Scotland Offered Free Peatland Restoration Training for Excavator Drivers

NatureScot’s Peatland ACTION programme offered week-long training to help excavator drivers gain forest-to-bog restoration skills.

Scotland Offered Free Peatland Restoration Training for Excavator Drivers

NatureScot’s Peatland ACTION programme offered week-long training to help excavator drivers gain forest-to-bog restoration skills.

Scotland’s Peatland ACTION programme offered free week-long training for excavator drivers at Strathy South, focused on the practical skills needed for forest-to-bog peatland restoration. The training was designed for operators who already understand machinery but need specialist experience in sensitive peatland work.

Peatland restoration is highly practical. Blocking drains, reshaping surfaces, managing old forestry ground and working without causing extra damage all require skill.

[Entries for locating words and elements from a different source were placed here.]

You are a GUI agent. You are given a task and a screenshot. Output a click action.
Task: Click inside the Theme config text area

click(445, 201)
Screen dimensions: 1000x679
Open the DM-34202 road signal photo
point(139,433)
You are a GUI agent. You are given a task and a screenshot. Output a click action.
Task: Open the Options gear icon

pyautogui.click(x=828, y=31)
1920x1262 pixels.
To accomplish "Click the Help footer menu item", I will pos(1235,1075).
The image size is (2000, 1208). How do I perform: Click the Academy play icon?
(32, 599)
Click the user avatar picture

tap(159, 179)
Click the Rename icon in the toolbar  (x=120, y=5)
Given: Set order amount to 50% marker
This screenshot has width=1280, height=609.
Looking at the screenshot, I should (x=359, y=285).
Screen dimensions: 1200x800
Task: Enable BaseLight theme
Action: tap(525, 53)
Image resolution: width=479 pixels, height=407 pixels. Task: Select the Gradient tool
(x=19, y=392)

The wrong machine movement can undo the purpose of a restoration job.

Training operators is therefore a quiet but important part of climate and nature work. Peatlands store large amounts of carbon and support specialised plants, birds and insects. When damaged peatlands are restored, they can hold water better and stop releasing carbon from drying soils.

This story is useful because it shows restoration becoming a trade as well as a policy. Nature recovery needs people who can operate machinery carefully, read wet ground and turn a damaged site back toward bog.